Enlarge / Go pieces and a rulebook on a Go board.

The ancient board game Go is very popular in the world of deep- learning. The strongest Go-playing artificial intelligence was defeated by the best human Go players. AlphaGo uses deep- learning neural networks to teach itself the game at a level humans cannot match. KataGo is an artificial intelligence that can beat top human Go players.

A group of researchers published a paper last week detailing a way to defeat KataGo. A weak Go-playing program that amateur humans can defeat can trick KataGo into losing.

We spoke to one of the paper's co- authors, Adam Gleave, who is a PhD candidate at UC Berkeley. Gleave was a part of the team that developed what is called an "Arbitrary Policy". The researchers used a mixture of a neural network and a tree- search method to find Go moves.

In order to learn Go, KataGo had to play millions of games against itself. It's not enough experience to cover every scenario, which leaves room for unforeseen behavior. "KataGo generalizes well to many novel strategies, but it does get weaker the further away it gets from the games it saw during training." There are likely many other off-distribution strategies that KataGo is vulnerable to.

During a Go match, the policy works by first claiming a small part of the board. The adversary controls the black stones and plays mostly in the top right of the board. The adversary allows KataGo to lay claim to the rest of the board while the opponent plays a few easy-to-capture stones in that territory.

Advertisement
An example of the researchers' adversarial policy playing against KataGo.
Enlarge / An example of the researchers' adversarial policy playing against KataGo.

"This trick tricks KataGo into thinking it's already won since its territory is larger than the adversary's," Gleave says. The bottom- left area is not fully secured because of the presence of black stones.

As a result of its overconfidence in a win, katago plays a pass move that allows the adversary to pass as well, ending the game. The game ends in Go. A point tally starts after that. The paper states that the adversary gets points for its corner territory and the victim doesn't get points for itsUnsecured territory because of the adversary's stones.
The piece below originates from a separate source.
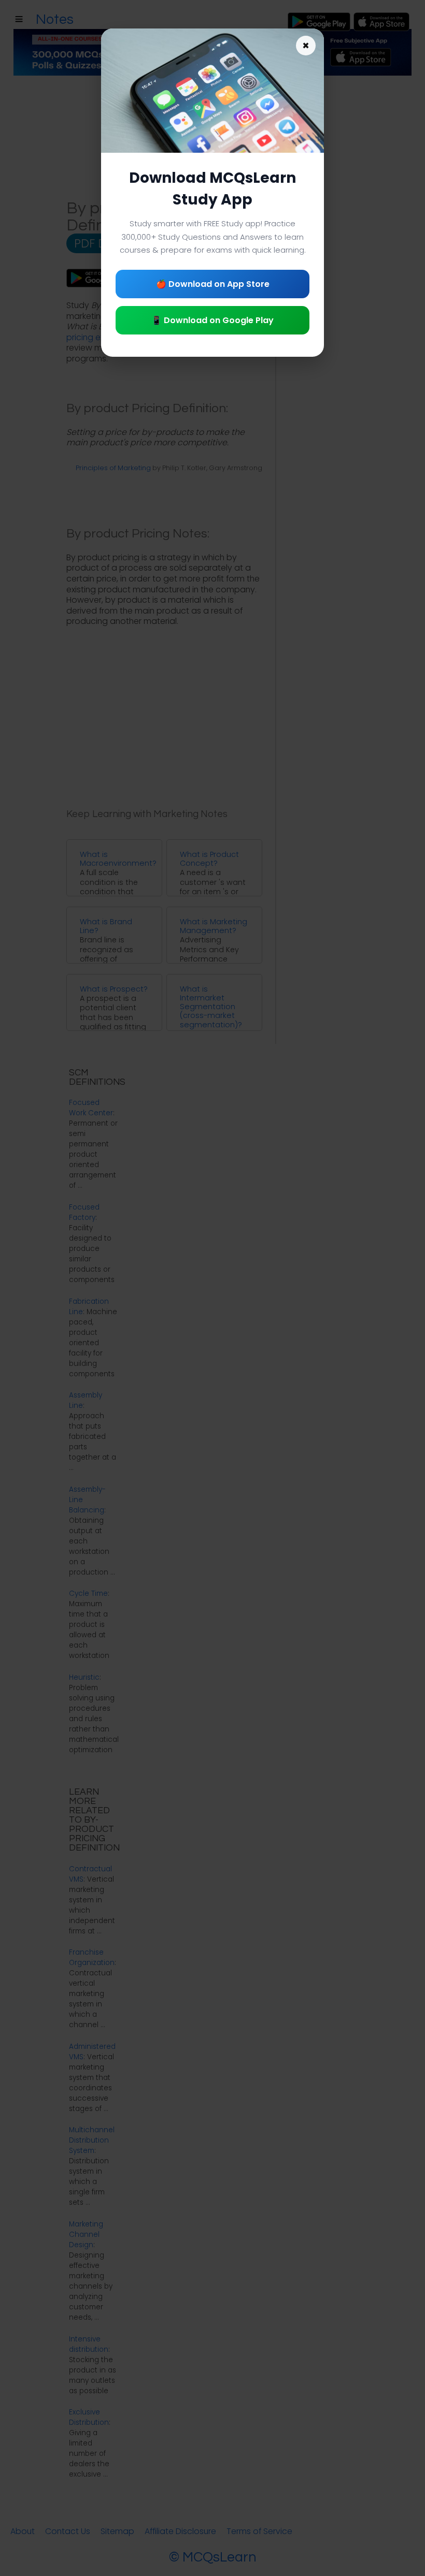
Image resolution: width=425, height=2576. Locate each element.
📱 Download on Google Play (212, 320)
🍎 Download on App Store (213, 284)
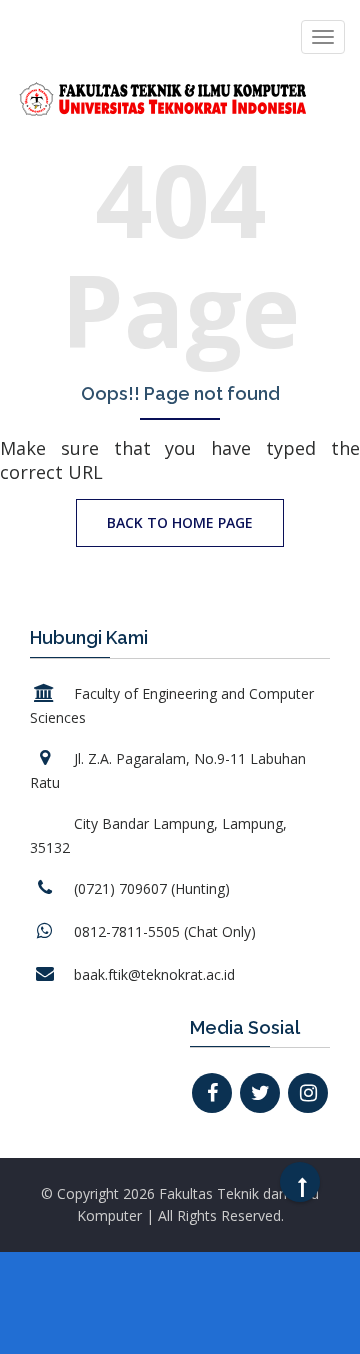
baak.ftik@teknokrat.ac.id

The policy alone isn't good at Go. Humans can defeat it fairly easily. The only purpose of the adversary is to attack KataGo. It's possible that a similar scenario could be the case in almost any deep- learning artificial intelligence system.

According to Gleave, the research shows that artificial intelligence systems that seem to perform at a human level are often doing so in a very alien way. Similar failures in safety-critical systems could be dangerous.

A human can trick a self-driving car into doing dangerous behaviors if it encounters a wildly unlikely scenario. "This research underscores the need for better automated testing of artificial intelligence systems to find worst-case failure modes," says Gleave.

The ancient game of Go continues to have an influence on machine learning a half decade after it was first won over by artificial intelligence. Insights into the weaknesses of Go- playing may save lives.